- NELLIE L. BYRD
- U.S. National Register of Historic Places
- Location: Middle River, Maryland
- Coordinates: 39°19′19″N 76°25′37″W﻿ / ﻿39.32194°N 76.42694°W
- Built: 1911
- Architectural style: Skipjack
- MPS: Chesapeake Bay Skipjack Fleet TR
- NRHP reference No.: 85001093
- Added to NRHP: May 16, 1985

= Nellie L. Byrd (skipjack) =

The Nellie L. Byrd is a Chesapeake Bay skipjack, built in 1911 at Oriole, Maryland. She is a 53.6' long two-sail bateau, or "V"-bottomed deadrise type of centerboard sloop.
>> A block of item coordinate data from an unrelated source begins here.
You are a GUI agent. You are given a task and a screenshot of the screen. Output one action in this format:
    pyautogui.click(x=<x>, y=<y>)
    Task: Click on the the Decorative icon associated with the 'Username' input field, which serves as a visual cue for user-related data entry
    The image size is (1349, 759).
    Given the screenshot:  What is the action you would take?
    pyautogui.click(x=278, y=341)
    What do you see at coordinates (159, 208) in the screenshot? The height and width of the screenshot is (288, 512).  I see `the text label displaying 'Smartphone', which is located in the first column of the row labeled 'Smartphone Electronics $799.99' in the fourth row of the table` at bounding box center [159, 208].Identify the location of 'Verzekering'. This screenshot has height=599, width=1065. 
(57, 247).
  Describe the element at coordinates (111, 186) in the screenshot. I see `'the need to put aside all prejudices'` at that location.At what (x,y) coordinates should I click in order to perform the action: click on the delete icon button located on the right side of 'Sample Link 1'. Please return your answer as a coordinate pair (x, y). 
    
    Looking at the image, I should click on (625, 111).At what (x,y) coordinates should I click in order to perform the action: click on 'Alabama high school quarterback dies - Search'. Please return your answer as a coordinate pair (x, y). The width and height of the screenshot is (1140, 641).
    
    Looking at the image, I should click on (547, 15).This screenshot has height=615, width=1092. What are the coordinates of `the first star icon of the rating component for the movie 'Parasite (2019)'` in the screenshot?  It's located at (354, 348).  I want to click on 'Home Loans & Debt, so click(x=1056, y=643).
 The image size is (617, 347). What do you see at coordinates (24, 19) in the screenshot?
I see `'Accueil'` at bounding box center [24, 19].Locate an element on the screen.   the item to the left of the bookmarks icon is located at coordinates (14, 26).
She has a beam of 26.7', a depth of 4.8', and a net tonnage of 18 tons. She is one of the 35 surviving traditional Chesapeake Bay skipjacks and a member of the last commercial sailing fleet in the United States. When listed, she was located at Tilghman, Talbot County, Maryland. Since 2005, she is located at Middle River, Maryland, Baltimore County, Maryland.

She was listed on the National Register of Historic Places in 1985 and received a Save America's Treasures grant in 2006. She is assigned Maryland dredge number 28.